● **WHAT YOU HAVE TO DO**
Rescale the data from the line with "Screen dimensions: 782x529" up to and including the line with "click(705, 436)", and give only those lines again, requests included. Multiply every coordinate in the answers by 0.2 and round to whole numbers, with halves rounded up.

● **RECORDS FOR THIS TASK**
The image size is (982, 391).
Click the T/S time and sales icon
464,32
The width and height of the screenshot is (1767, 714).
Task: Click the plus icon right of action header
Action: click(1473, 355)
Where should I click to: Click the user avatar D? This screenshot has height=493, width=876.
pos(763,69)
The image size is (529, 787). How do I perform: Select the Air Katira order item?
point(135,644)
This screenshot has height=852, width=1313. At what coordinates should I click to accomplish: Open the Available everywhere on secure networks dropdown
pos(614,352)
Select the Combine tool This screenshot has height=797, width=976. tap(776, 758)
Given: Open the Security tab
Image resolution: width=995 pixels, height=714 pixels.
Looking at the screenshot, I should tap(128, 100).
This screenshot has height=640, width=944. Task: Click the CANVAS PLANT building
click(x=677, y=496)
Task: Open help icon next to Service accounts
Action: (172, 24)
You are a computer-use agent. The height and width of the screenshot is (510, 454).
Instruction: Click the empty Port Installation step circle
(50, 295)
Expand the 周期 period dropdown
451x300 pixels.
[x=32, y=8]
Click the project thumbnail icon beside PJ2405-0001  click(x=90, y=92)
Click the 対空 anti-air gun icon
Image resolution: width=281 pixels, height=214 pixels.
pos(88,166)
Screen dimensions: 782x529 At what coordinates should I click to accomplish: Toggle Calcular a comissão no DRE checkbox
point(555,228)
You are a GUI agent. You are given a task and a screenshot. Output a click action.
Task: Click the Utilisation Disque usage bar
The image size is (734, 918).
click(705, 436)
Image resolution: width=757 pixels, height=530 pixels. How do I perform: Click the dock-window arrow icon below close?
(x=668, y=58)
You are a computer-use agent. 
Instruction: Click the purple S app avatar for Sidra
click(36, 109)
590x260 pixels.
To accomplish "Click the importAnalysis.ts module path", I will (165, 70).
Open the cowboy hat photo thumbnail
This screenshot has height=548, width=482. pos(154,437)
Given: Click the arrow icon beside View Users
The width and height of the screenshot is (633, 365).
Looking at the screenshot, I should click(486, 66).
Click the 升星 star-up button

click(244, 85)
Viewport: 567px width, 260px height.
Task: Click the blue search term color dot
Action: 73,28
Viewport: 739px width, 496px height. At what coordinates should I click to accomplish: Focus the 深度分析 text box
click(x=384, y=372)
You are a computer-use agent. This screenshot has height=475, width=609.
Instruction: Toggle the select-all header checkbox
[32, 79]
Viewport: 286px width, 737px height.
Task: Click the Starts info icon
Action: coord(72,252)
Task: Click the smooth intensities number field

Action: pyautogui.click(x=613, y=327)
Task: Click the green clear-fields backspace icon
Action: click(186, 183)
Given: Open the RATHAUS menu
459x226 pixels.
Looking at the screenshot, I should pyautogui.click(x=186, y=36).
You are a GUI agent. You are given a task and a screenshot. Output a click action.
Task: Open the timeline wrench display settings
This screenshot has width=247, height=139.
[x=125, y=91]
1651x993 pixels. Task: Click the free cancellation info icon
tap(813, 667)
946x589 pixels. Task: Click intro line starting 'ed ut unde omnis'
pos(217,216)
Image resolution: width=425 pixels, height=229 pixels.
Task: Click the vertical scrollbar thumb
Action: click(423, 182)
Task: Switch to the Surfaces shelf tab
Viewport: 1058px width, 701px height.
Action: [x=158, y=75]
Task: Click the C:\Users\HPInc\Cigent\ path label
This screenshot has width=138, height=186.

● **TASK SOLUTION**
Screen dimensions: 782x529 At what coordinates should I click to accomplish: Toggle Calcular a comissão no DRE checkbox
point(111,46)
You are a GUI agent. You are given a task and a screenshot. Output a click action.
Task: Click the Utilisation Disque usage bar
The image size is (734, 918).
click(141, 87)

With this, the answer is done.